─── TEXT UNDER STUDY
Sunday, December 18, 2011

Dog Owner Injuries-What Happens to the Dogs??

This has been the most boring month ever! Jenn was in an accident, she hit her head and fractured her ribs and has spent most of the past few weeks recovering and resting. Resting??!! Bor-ing! Resting is just not in a herding dog's vocabulary. And it was kind of freaky to watch Jenn walk slow and weird. We had to be really careful not to bump her or jump up. So, Jet and I have been spending lots of time looking really bored.
Eric's been taking care of us, and no offense, but Jet, Bernie and I cannot wait for Jenn to get back to her normal self. She keeps us all very active with play and training, and fun stuff. So, we've had to adjust to new routines and less activity, at least for a while. So what happens with your dogs if you can't care for them? It's really smart to think ahead and have a plan in place for what you would need to do in the event that you can't care for your dogs.
──────
─── SUPPLIED RECORDS
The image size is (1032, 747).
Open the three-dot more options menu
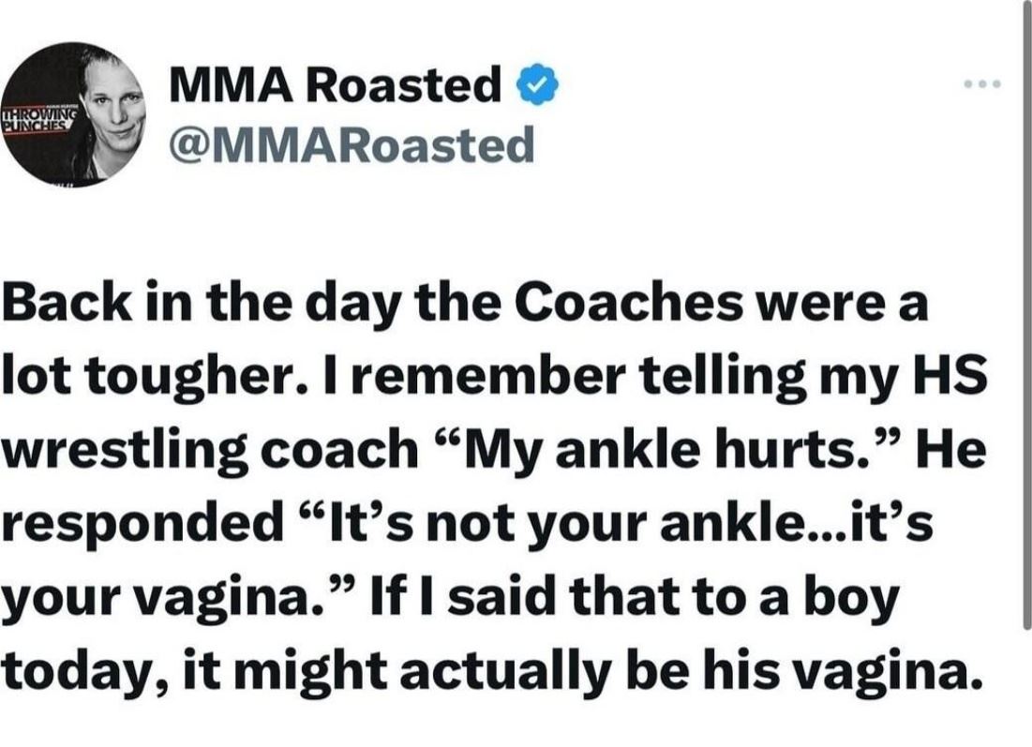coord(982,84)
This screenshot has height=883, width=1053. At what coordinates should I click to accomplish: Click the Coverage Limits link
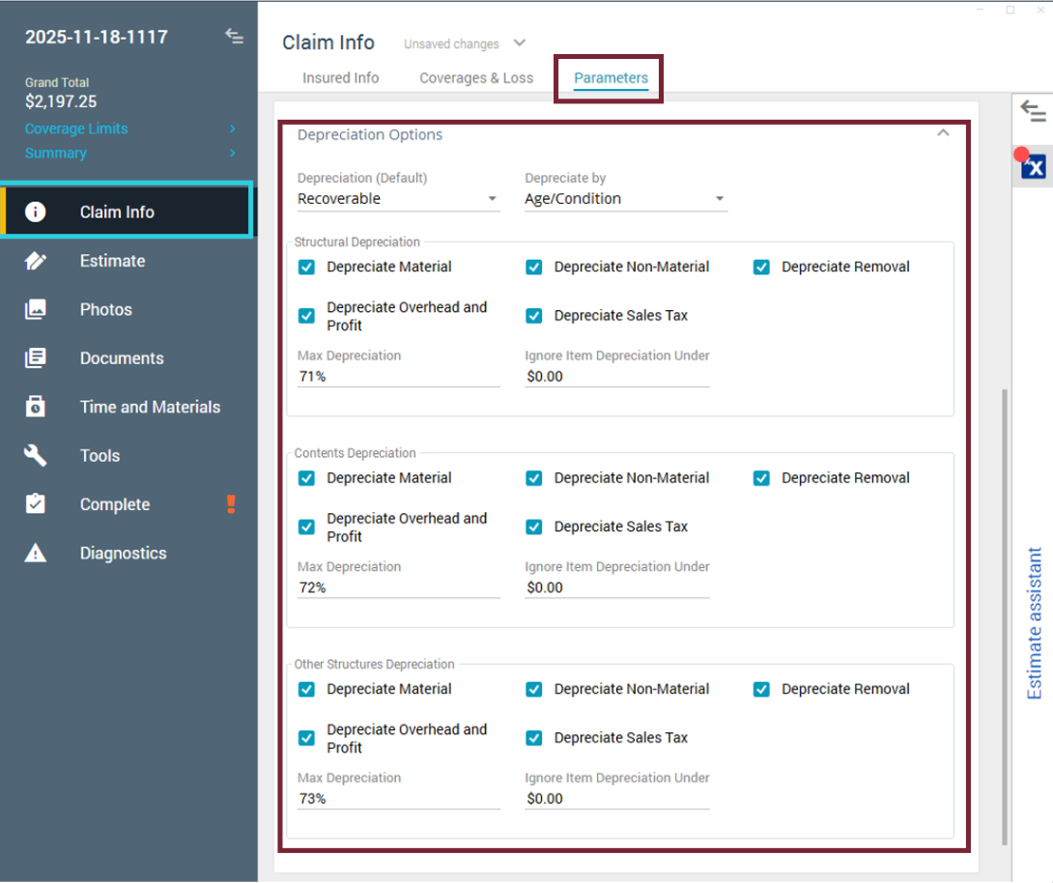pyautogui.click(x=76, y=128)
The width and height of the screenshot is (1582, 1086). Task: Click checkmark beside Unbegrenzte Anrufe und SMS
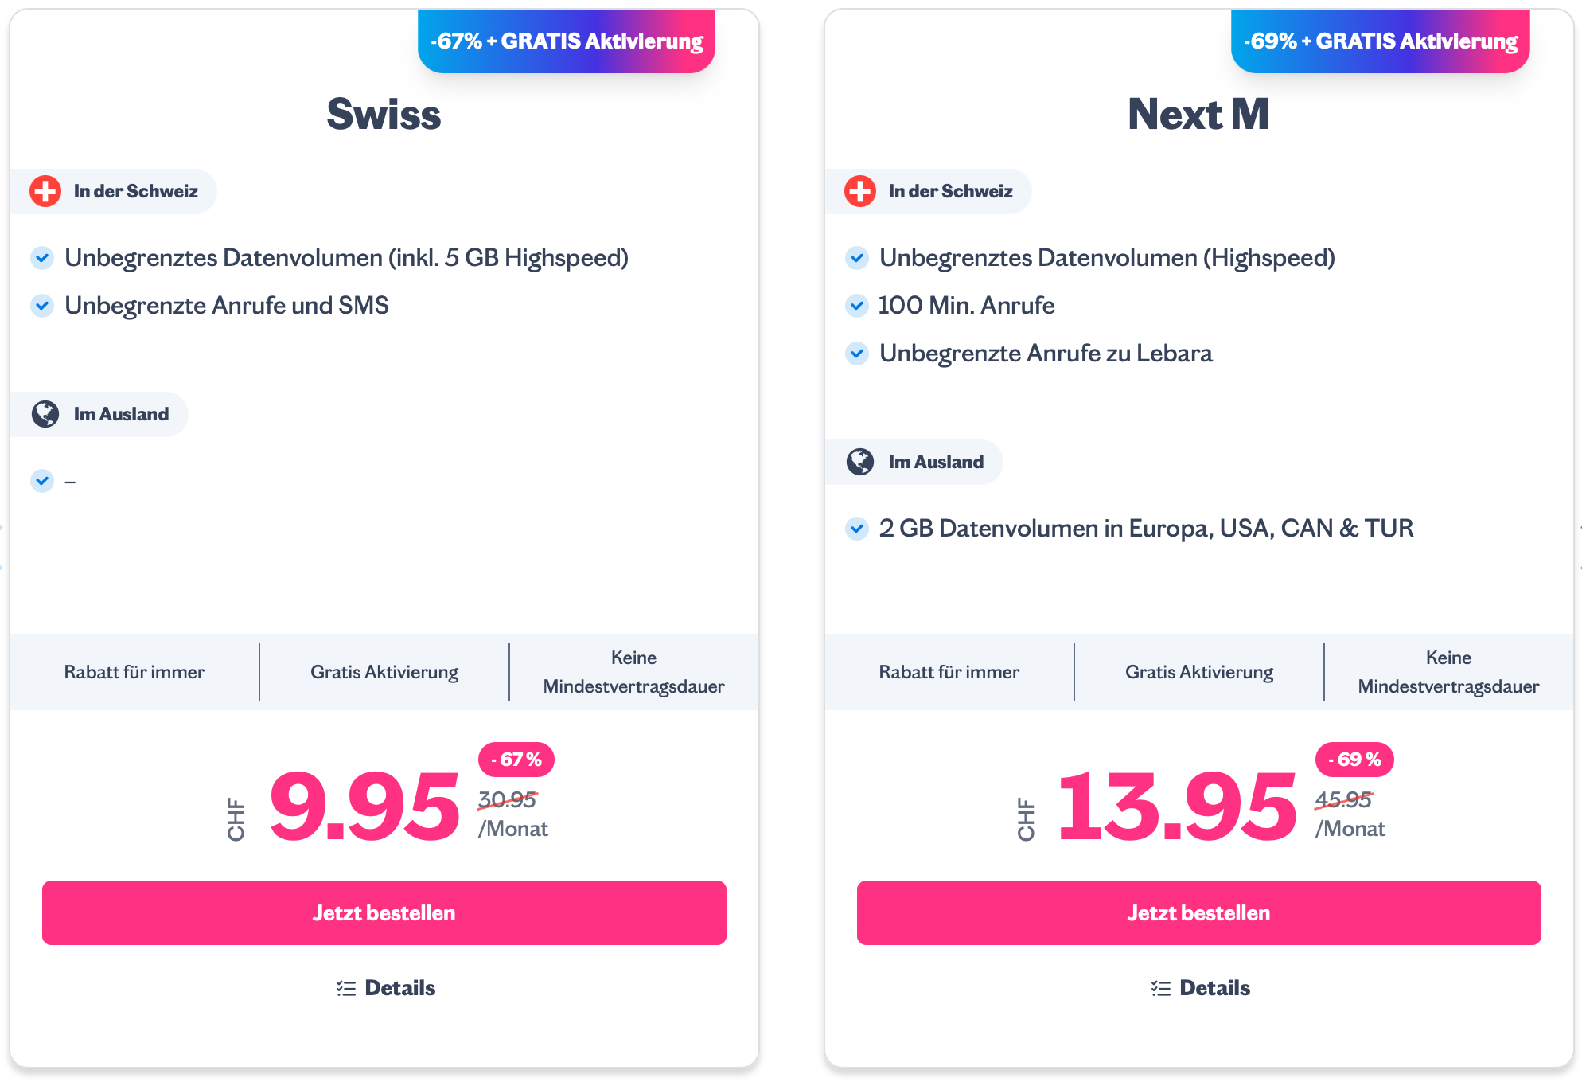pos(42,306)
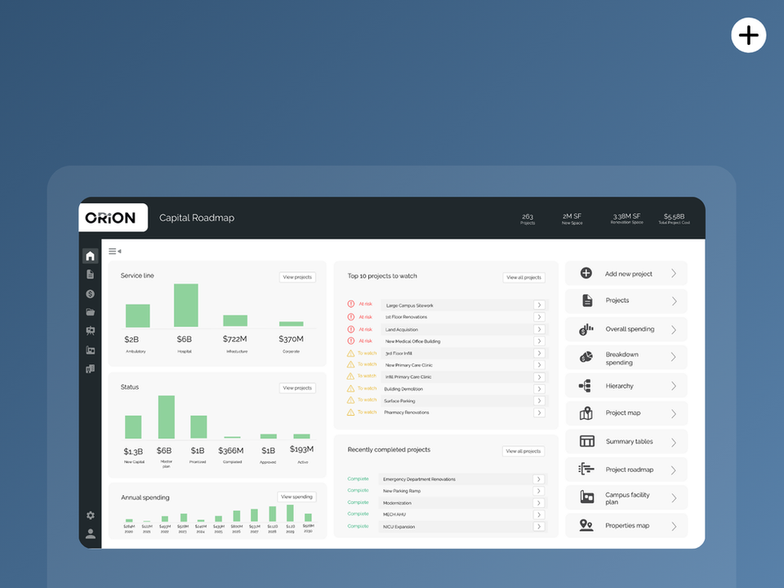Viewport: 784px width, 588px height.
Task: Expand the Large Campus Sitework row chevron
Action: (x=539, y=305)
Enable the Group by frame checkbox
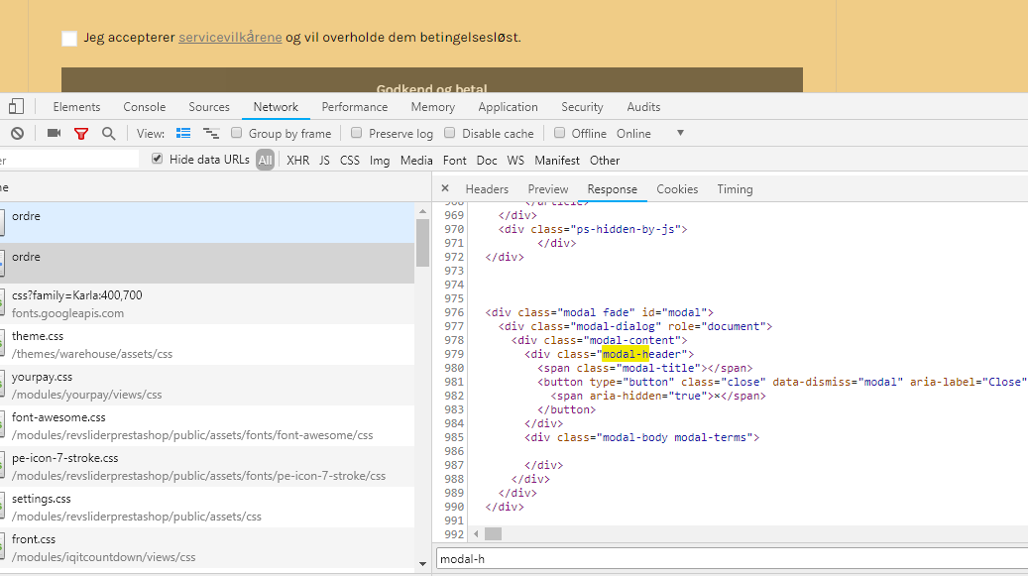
──────
◆ EXERCISES
- a) Summarize the blog post in two sentences.
- b) Retype the blog post from "Eric's been taking" to "for your dogs.".
- c) Name every person or animal mentioned by name in the blog post.

◆ ANSWERS FOR EACH ITEM
- a) Jenn hurt her head and fractured her ribs in an accident, and her weeks of slow recovery and rest have left the dogs bored and adjusting to new routines and less activity while Eric cares for them. The post advises thinking ahead and having a plan for what to do if you can't care for your dogs.

- b)
Eric's been taking care of us, and no offense, but Jet, Bernie and I cannot wait for Jenn to get back to her normal self. She keeps us all very active with play and training, and fun stuff. So, we've had to adjust to new routines and less activity, at least for a while. So what happens with your dogs if you can't care for them? It's really smart to think ahead and have a plan in place for what you would need to do in the event that you can't care for your dogs.

- c) Jenn, Jet, Eric, Bernie